(Written task) Reproduce verbatim the lines from the one containing "Open the black Color swatch picker" through the one containing "pos(646,274)", both included, and omit the pictures.

(Records shown)

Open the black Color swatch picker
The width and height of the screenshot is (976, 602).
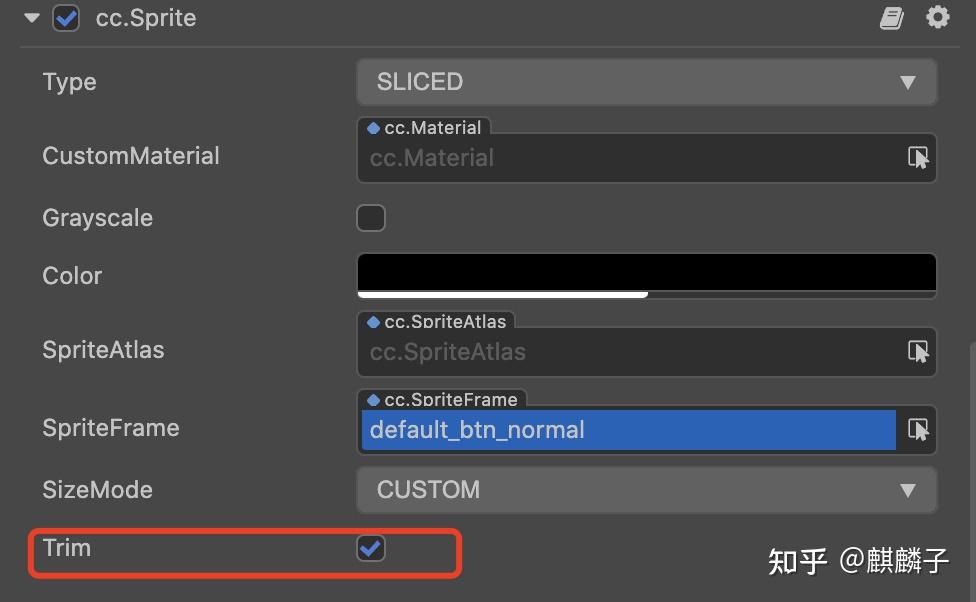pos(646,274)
---
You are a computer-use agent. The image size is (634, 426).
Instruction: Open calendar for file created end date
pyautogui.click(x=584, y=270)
==
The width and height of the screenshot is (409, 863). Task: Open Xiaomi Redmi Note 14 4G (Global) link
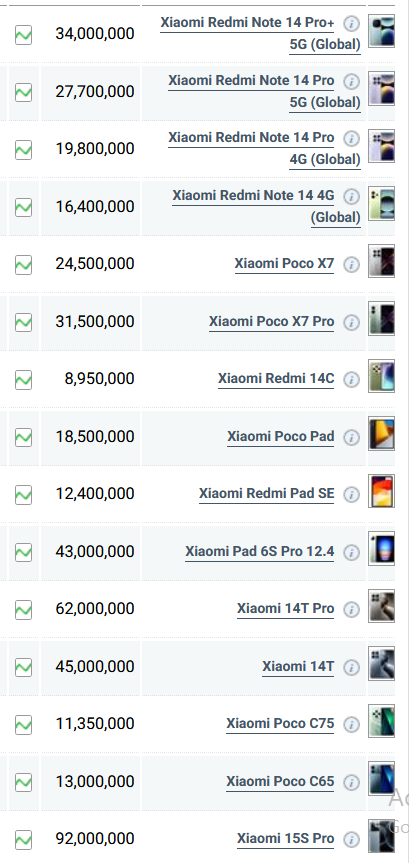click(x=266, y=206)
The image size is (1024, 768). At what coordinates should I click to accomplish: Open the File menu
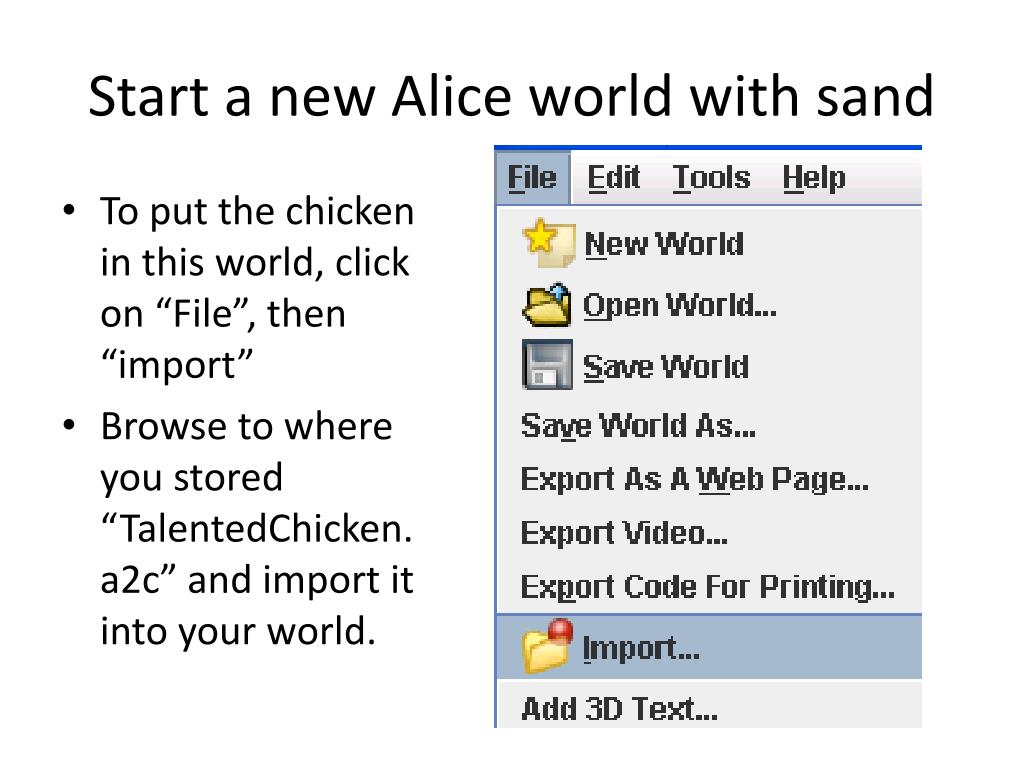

(Solved problem)
Open the black Color swatch picker
The width and height of the screenshot is (976, 602).
pos(646,274)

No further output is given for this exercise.